Stricter and more thorough countermeasures to ensure the safety of North Korean citizens from the fast spreading pandemic will be implemented after a meeting presided over by leader Kim Jong Un state media reported on Sunday.

The Korean Central News Agency said the virus had created obstacles to work on the economy, but the North had enforced consistent and compulsory "strict top-class emergency anti-epidemic measures" to maintain a stable situation.

On Saturday, in a meeting of the Political Bureau of the Central Committee of the Workers’ Party of Korea, a joint resolution was adopted to take “more thorough state measures for protecting life and safety of its people from the great worldwide epidemic disease,” KCNA said.

While the country has more than 500 people in quarantine, North Korean officials have claimed the country has no confirmed coronavirus cases.

Queen says 'light and life' are greater than death in first Easter message

Britain’s Queen Elizabeth II insisted that "coronavirus will not overcome us," in her first ever Easter address to the nation. 

In her second message to the U.K. in a week recorded on Saturday, she said that while celebrations would be different for many this year, "We need Easter as much as ever."

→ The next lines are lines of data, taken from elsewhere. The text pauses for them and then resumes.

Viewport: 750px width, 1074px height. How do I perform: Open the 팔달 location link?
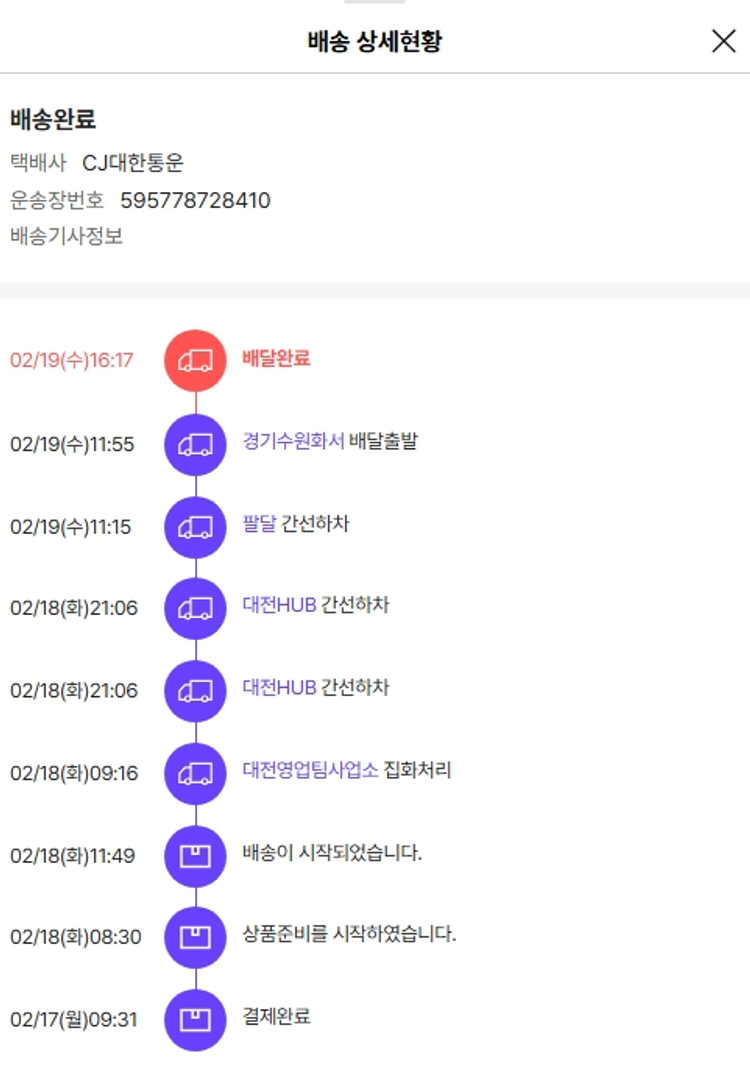(259, 523)
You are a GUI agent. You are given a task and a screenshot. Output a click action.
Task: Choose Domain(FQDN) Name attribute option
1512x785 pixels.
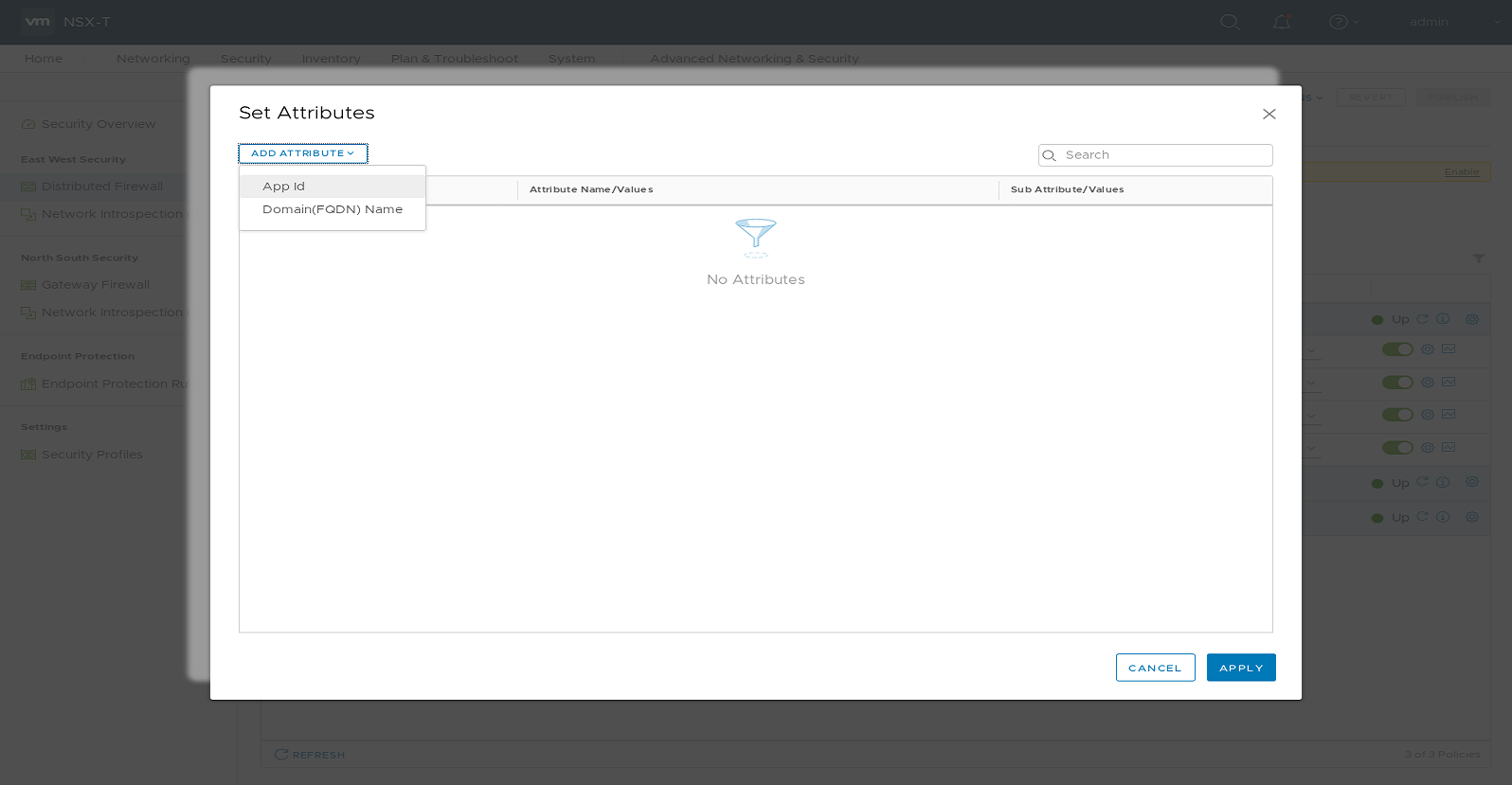(x=333, y=209)
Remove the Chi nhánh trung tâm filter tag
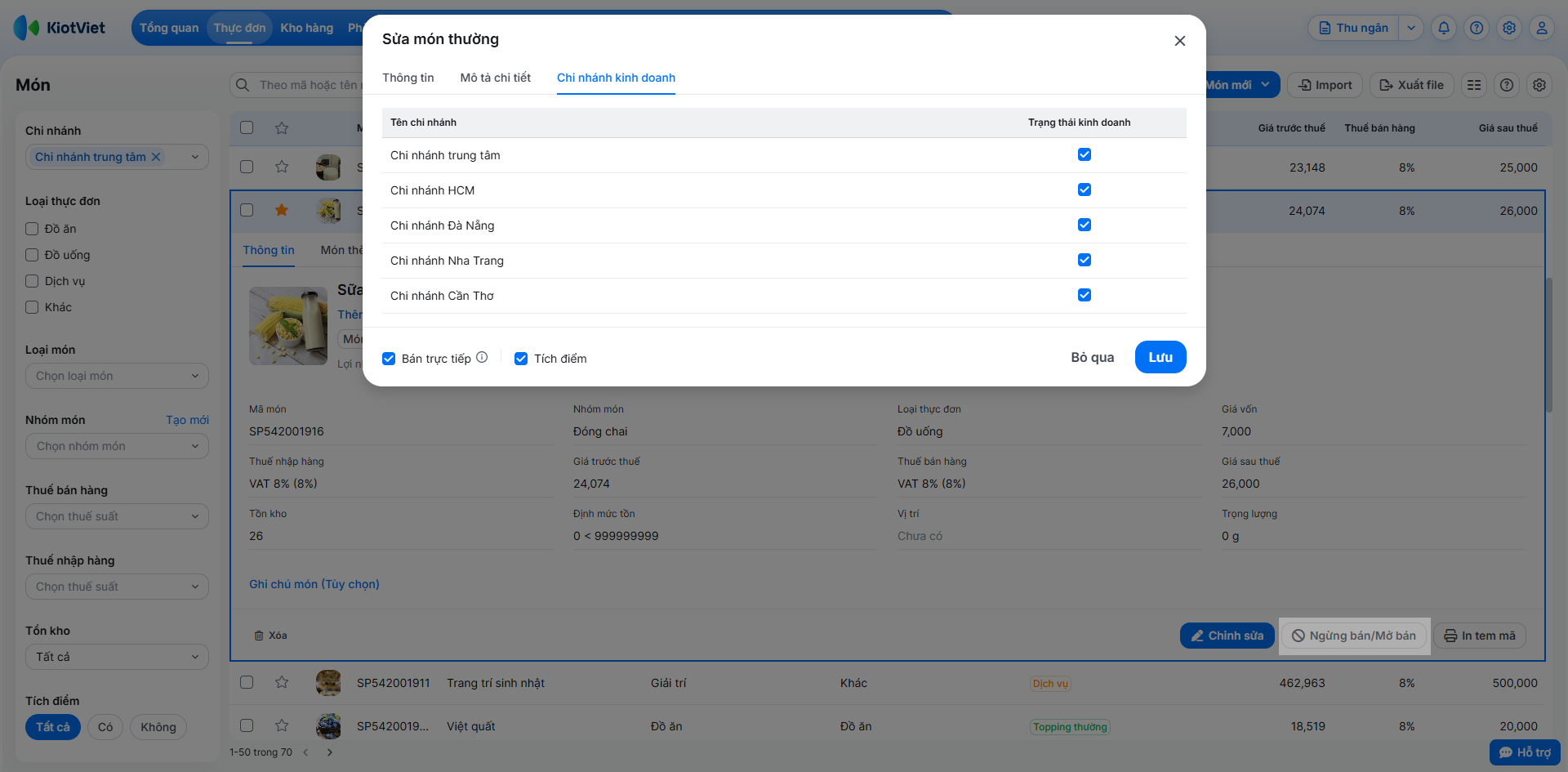The image size is (1568, 772). (156, 157)
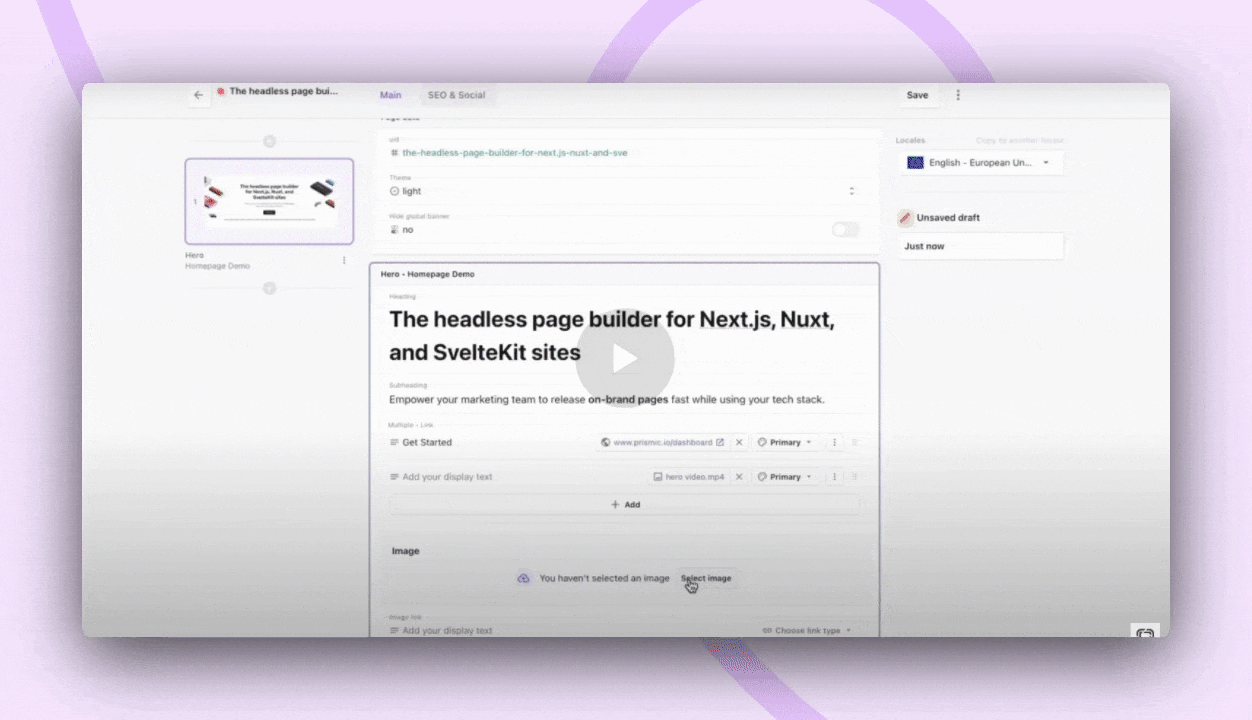Click the pencil icon beside Unsaved draft
Viewport: 1252px width, 720px height.
[905, 217]
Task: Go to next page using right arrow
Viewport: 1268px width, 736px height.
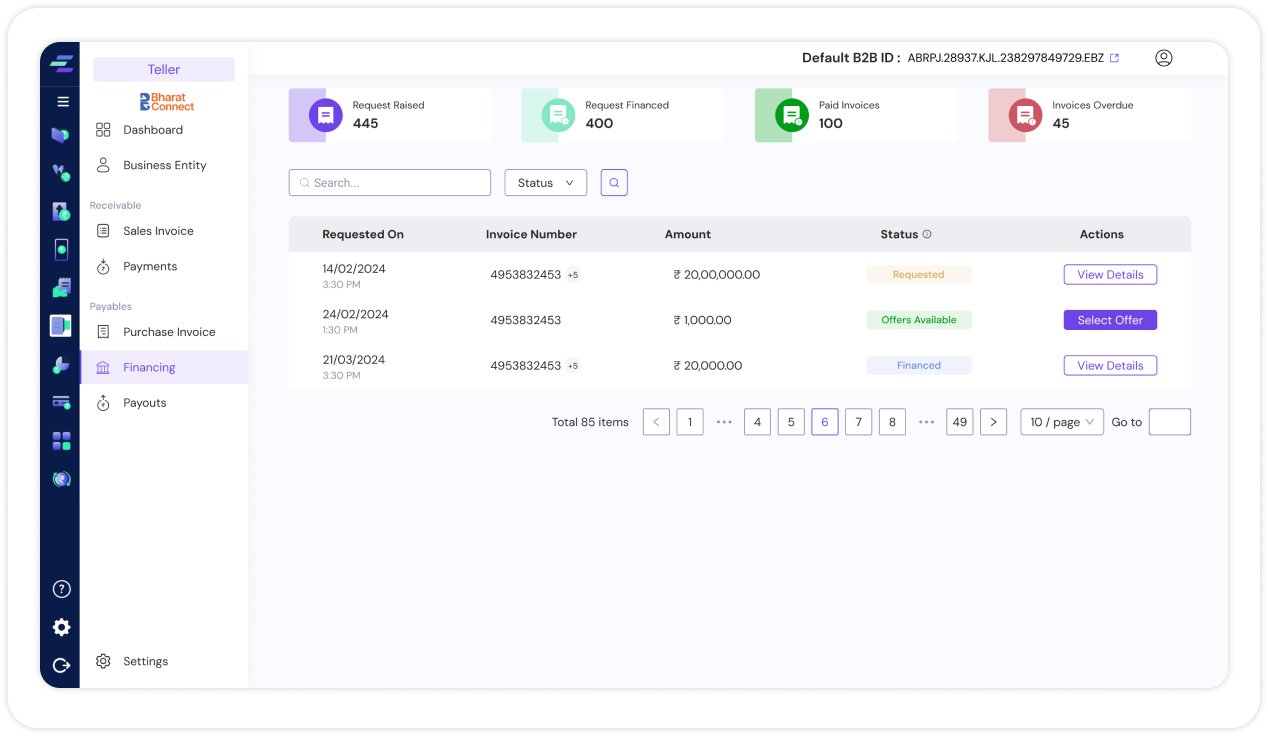Action: (x=993, y=422)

Referencing the tradition of lighting candles to mark the Christian holy day, the royal added: "As dark as death can be — particularly for those suffering with grief — light and life are greater." The queen is the symbolic head of the Church of England.

The 93-year-old monarch’s message came as Britain’s death toll neared 10,000 on Sunday. 

WHO investigating reports of recovered patients testing positive again

The World Health Organization said Saturday that it was looking into reports of some COVID-19 patients testing positive again after initially testing negative for the disease while being considered for discharge.

South Korean officials on Friday reported 91 patients thought cleared of the virus had tested positive again. 

The told Reuters in a brief statement: “We are aware of these reports of individuals who have tested negative for COVID-19 using PCR (polymerase chain reaction) testing and then after some days testing positive again.

“We are closely liaising with our clinical experts and working hard to get more information on those individual cases. It is important to make sure that when samples are collected for testing on suspected patients, procedures are followed properly,” it said.

Kansas Supreme Court backs limiting church gatherings

The Kansas Supreme Court on Saturday night backed Gov. Laura Kelly's executive order limiting church gatherings to less than 10 people. The order stands.

The state's Legislative Coordinating Council voted 5-2 on Wednesday to undo the order, so the governor's office challenged the decision, bringing it before the state's highest court.

The state Supreme Court said the council did not have the power to overturn an executive order of this nature. Kelly had said social distancing during the coronavirus pandemic was a matter of "real-life consequences."